→ TRECHO SELECIONADO
################
A demanda da Petrobras de 700 mil m³ de biometano por dia para atender ao mandato do Combustível do Futuro (lei nº 14.993/2024) deve corresponder a 70% da produção total brasileira, de acordo com dados da Agência Nacional do Petróleo, Gás Natural e Biocombustíveis (ANP).
A agência aponta que, até o momento, há autorização para dez plantas de biometano, com produção total de 653,9 mil m³ por dia. Entre projetos já construídos que aguardam aval para início de operação comercial e outros com previsão de conclusão para 2025, a produção esperada é de mais 421,3 mil m³ por dia.
Portanto, deve ser de pouco mais de 1 milhão de m³ por dia a oferta disponível para atender ao Combustível do Futuro, que determina, a partir de 1º de janeiro de 2026, a compensação das emissões de gás natural na ordem de 1% por meio de biometano.
Novos projetos
Para a presidente da Associação Brasileira do Biogás (Abiogás), Renata Isfer, a chamada pública da Petrobras é um “divisor de águas” no mercado de biometano. Entre as virtudes do processo, Isfer destaca o prazo dos contratos, de 11 anos.
“Facilita o financiamento e traz para o investidor mais segurança de que aquele investimento vai ter tempo para apresentar o retorno. [O prazo de contrato da chamada] foi realmente um sinal muito positivo”, explica.
Atualmente, a ANP tem 32 plantas de biometano com solicitação para operação. Segundo Isfer, além destas usinas com processo já em andamento, há investidores para outros projetos, que aguardavam a sinalização de demanda do mercado. Um mapeamento da Abiogás junto a seus associados indica que há apetite para que o país chegue a 2032 com 138 plantas e produção de quase 6 milhões de m³ de biometano por dia.
################
→ DADOS DE ORIGEM
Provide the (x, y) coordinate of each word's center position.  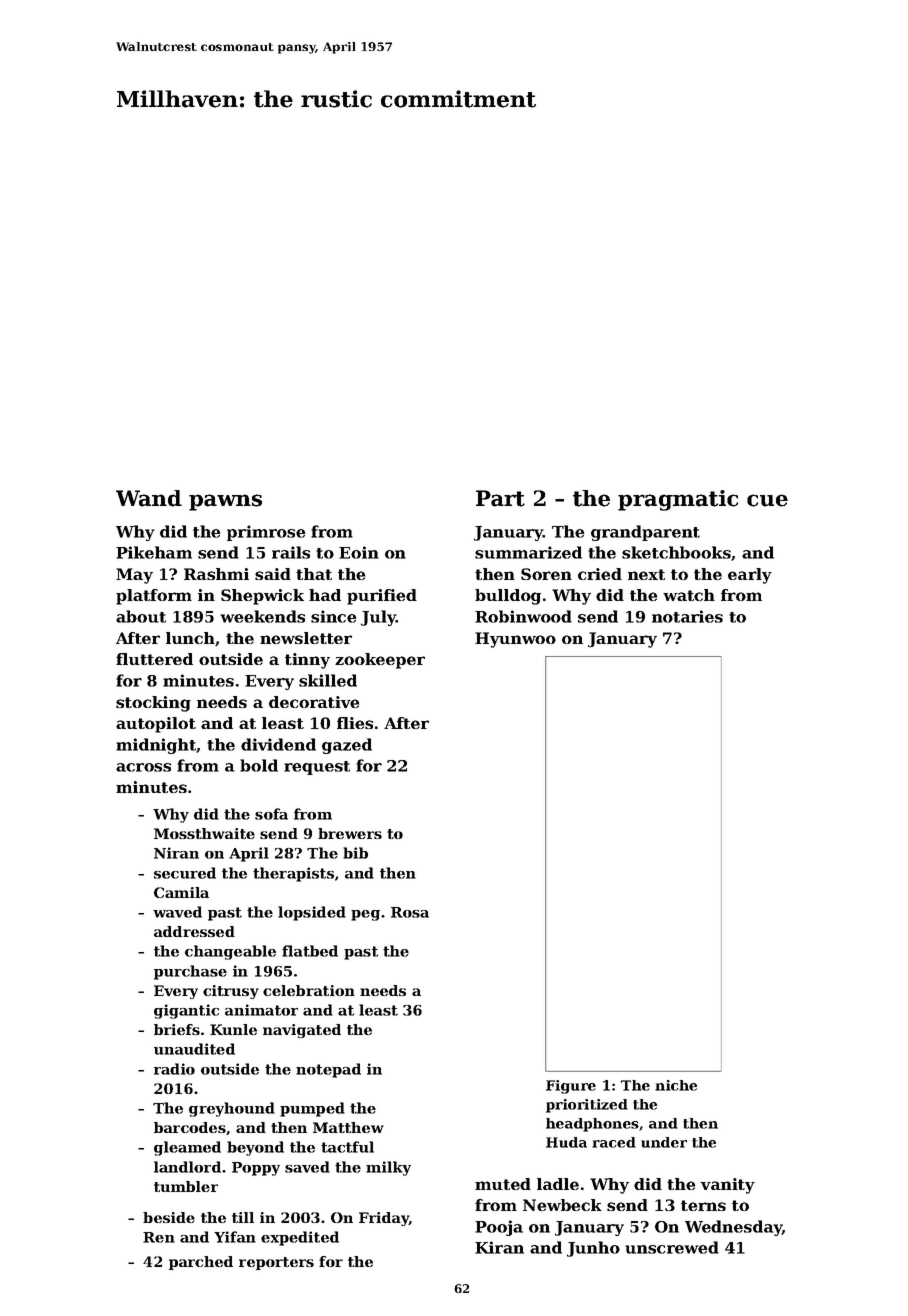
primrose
################
→ TAREFAS
**a.** Reescreva em forma de lista o parágrafo do trecho sobre o biometano que começa por "Atualmente, a ANP tem 32 plantas", mantendo seus fatos principais.
**b.** Prossiga a redação do trecho sobre o biometano a partir do ponto em que ele termina.

→ RESPOSTAS DO EXERCÍCIO
**a.**
- A ANP tem atualmente 32 plantas de biometano com solicitação para operação.
- Segundo Renata Isfer, além dessas usinas, há investidores para outros projetos, que aguardavam a sinalização de demanda do mercado.
- Um mapeamento da Abiogás com seus associados indica apetite para que o país chegue a 2032 com 138 plantas e produção de quase 6 milhões de m³ de biometano por dia.

**b.**
Autoprodução
Além das plantas em operação comercial, há aquelas voltadas para autoprodução, que utilizam o biometano exclusivamente em suas próprias instalações. Informações do Cibiogás apresentadas pela Abiogás indicam que atualmente há 23 plantas de autoprodução no país.
“É difícil precisar quanto biometano está sendo produzido em plantas de autoprodução, já que estas não necessitam da autorização da ANP para operar e não costumam divulgar seu consumo. Entretanto, existem 653,9 mil m³/d de produção de biometano autorizado pela ANP para comercialização e nosso mapeamento aponta para mais de 325 mil m³/d divididos entre contratos assinados por diversas partes”, diz a especialista de mercado de biometano na consultoria Argus, Rebecca Gompertz.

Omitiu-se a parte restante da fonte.